**Set problem:** Copy out the text of each row below word for word, omitting the pictures.
= = = = =
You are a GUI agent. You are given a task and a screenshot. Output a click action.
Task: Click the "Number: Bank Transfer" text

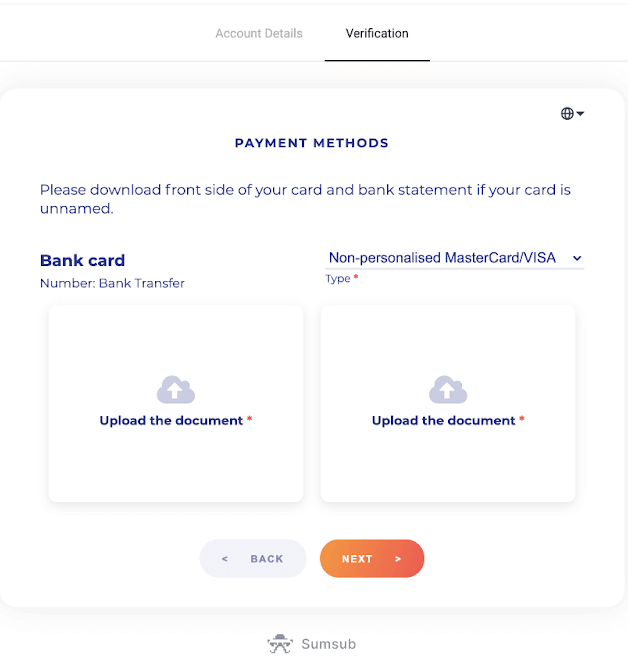(112, 283)
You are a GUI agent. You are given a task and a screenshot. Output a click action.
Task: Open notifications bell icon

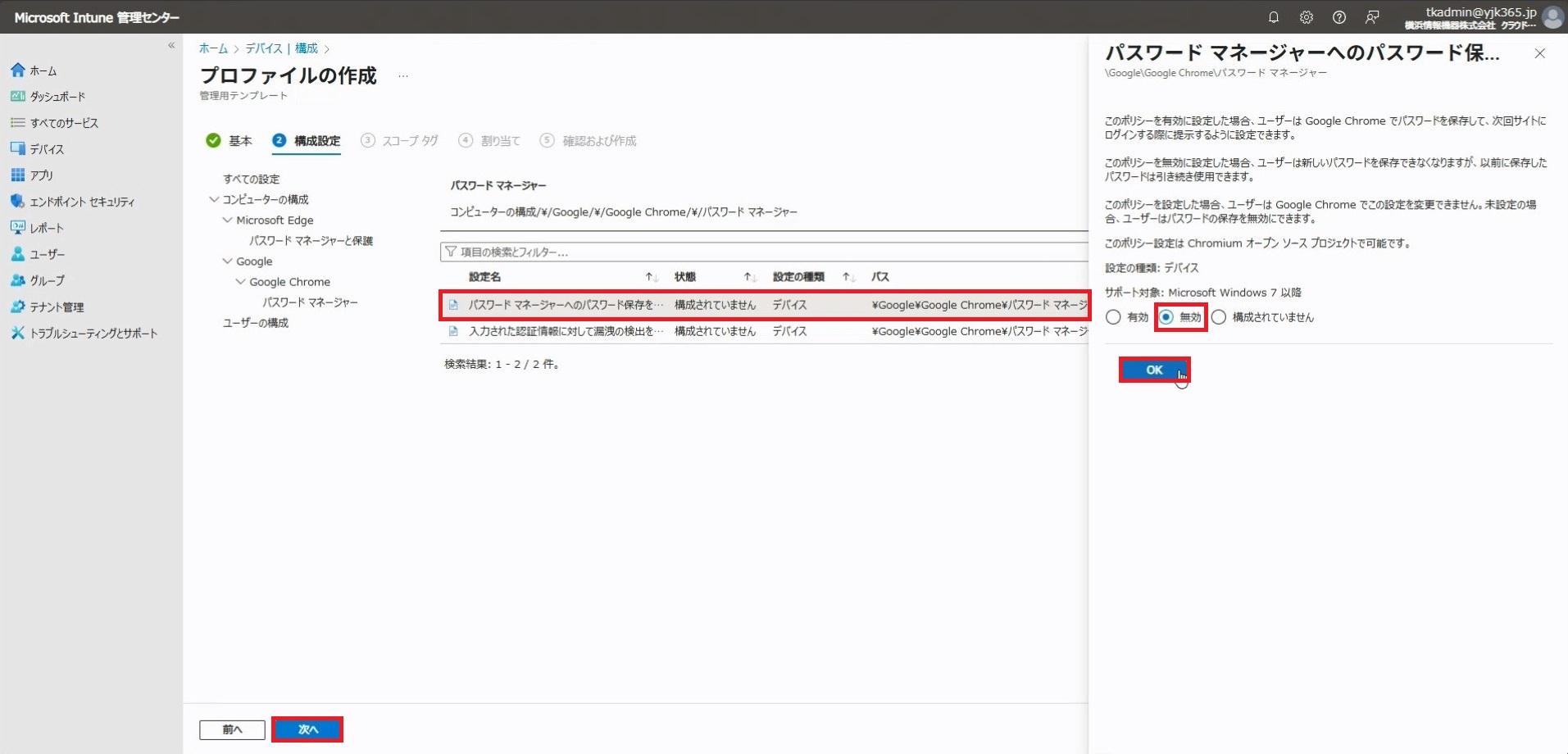[x=1273, y=17]
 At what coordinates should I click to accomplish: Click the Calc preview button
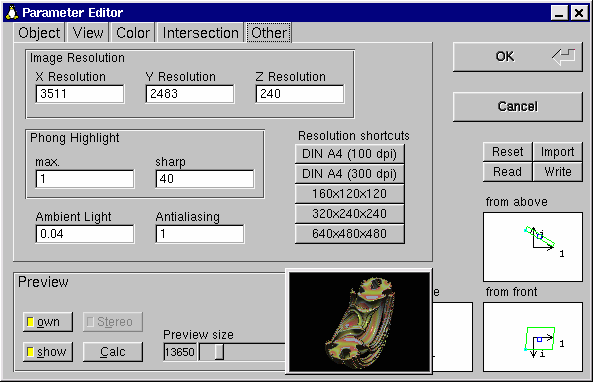113,352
= = = = =
**Exercise output:**
You are a GUI agent. You are given a task and a screenshot. Output a click action.
Task: Click the "Number: Bank Transfer" text

(112, 283)
You are a GUI agent. You are given a task and a screenshot. Output a click action.
Task: Open notifications bell icon

[x=1273, y=17]
 At what coordinates should I click to accomplish: Click the Calc preview button
113,352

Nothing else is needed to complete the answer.